Publié le 18 févr. 2016
Mélanie Marquis LA PRESSE CANADIENNE

Le ministre des Affaires étrangères, Stéphane Dion, a signalé jeudi lors de son passage à la période de questions du Sénat qu'il recherchait la «façon optimale» de défendre la liberté de religion, et que cela pouvait passer par un autre véhicule.

Il a illustré son propos en faisant remarquer que même si le premier ministre Justin Trudeau parlait abondamment d'égalité entre les sexes, «il ne vient pas à l'esprit de créer un bureau pour cela».

Le diplomate en chef du Canada a plaidé que les droits de la personne étaient «indivisibles, interreliés, interdépendants» et que c'était là l'approche que les libéraux souhaitaient développer.

La création du BLR, en février 2013, avait été critiquée par des groupes de défense des droits de la personne, qui y voyaient une tentative d'injecter de la religion dans la politique étrangère canadienne.

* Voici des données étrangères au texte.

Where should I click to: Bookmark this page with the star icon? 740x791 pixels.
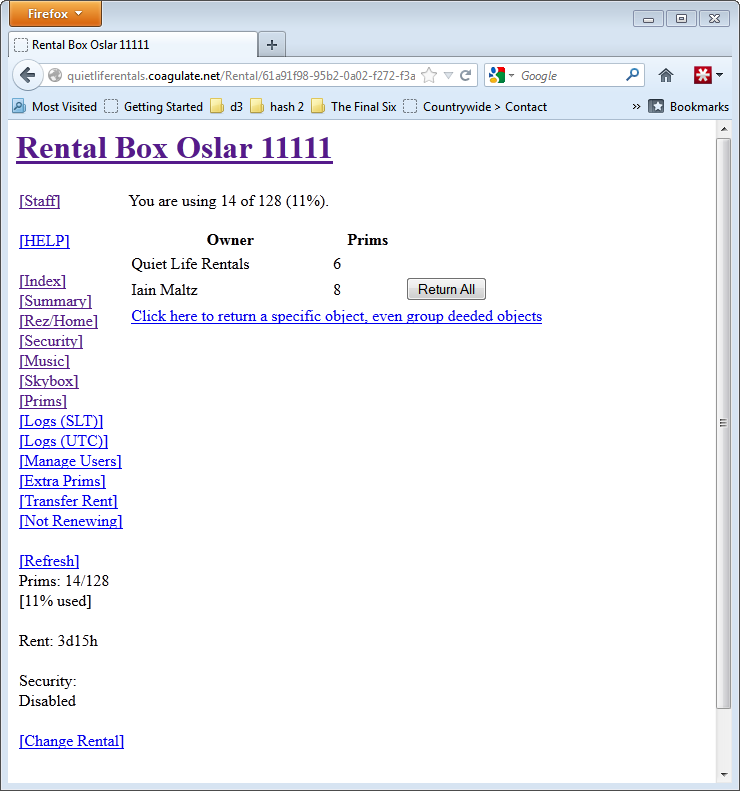(429, 76)
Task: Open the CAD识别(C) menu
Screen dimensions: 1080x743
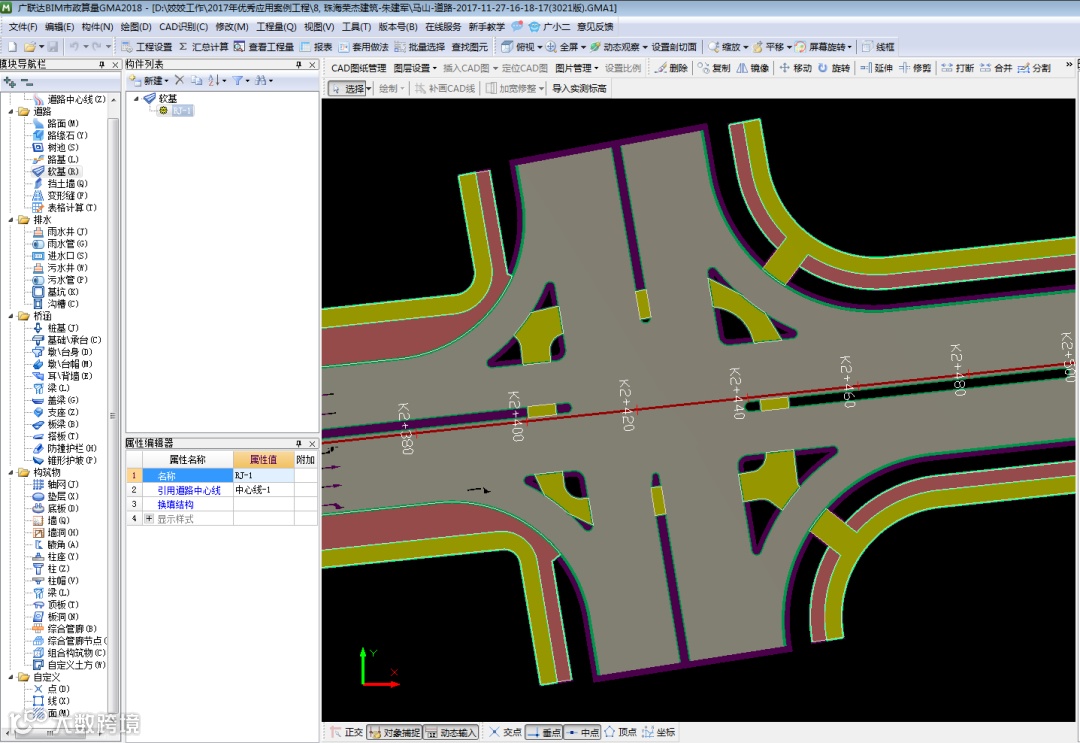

Stéphane Dion a par ailleurs tenu à préciser qu'il avait un «immense respect» pour l'ambassadeur de l'organisme rattaché à son ministère, Andrew Bennett, et que la qualité de son travail n'était nullement en cause.

Le gouvernement libéral n'avait d'autre choix que d'amorcer sa réflexion, car les conservateurs avaient prévu d'interrompre l'existence de ce bureau au 31 mars 2016, a signalé le ministre, qui était le deuxième membre du cabinet à participer à une période de questions au Sénat.